第13話 AI

 人はなにか、なやみがあるとき、親友へ相談することがある。

 ぼくにも親友がいる、宇賀くんだった。同じ中学一年のクラスで、小学校の五年生のときも、同じクラスだった。六年生のときは別のクラスで、一年間の友人カンケイ休眠期間をはさみ、中学校で、また親友として、復活を果たした。

 宇賀くんはピアノをひくことと、絵を描くのが得意だった。ぼくは、まえに、だったら、ピアノの絵を描けば、といって、ムシされた過去がある。

 でも、親友だった。

 けど、宇賀くんには相談できそうにない。なぜなら、宇賀くんはいま、ゾンビが出てくるドラマにハマっていて、ゾンビドラマの話しか受けつけない状態になっている。
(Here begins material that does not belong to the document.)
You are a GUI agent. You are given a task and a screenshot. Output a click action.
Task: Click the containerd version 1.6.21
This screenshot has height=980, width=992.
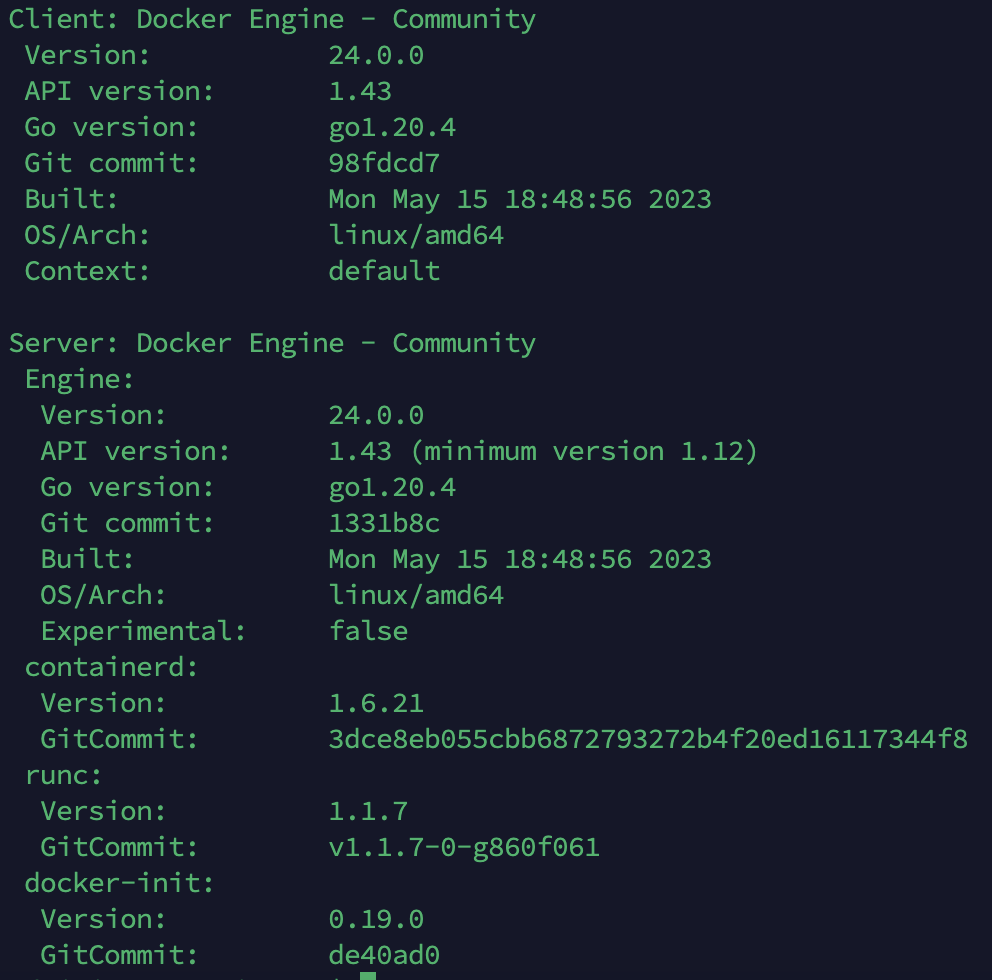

かりに、うっかりと、なにかを話かけたらさいごだった、宇賀くんは、ずっと、ゾンビ、ゾンビといって、ゾンビがこう、おそってきたら、こーかえす、もしくは、こーのがれるべし、と、発表しつづけてくる。どうやら、宇賀くんの頭の中は、ゾンビのことで、ぎゅうぎゅうらしいので、人の相談に画期的な答えを出せる状態じゃなさそうだった。

 ゾンビの相談なら、いいのかもしれない。

 でも、シマさんはゾンビじゃない。

 ゾンビじゃないけど、だとしたら、なんなんだろう、あのこは。まあいいや。

 いや、宇賀くんの他にも親友はいる。鳥羽目くんだった。かれは、そう、かれこそは、ぼくの読書仲間だった。かれは学校にいるとき、よく本を読んでいる。ぼくも読むので、いま、なんの本を読んでいるかはよく聞くし、おもしろい本は教え合う仲だった。ものしずかで、小学校も同じで、二年生と、四年生のとき一緒のクラスだった。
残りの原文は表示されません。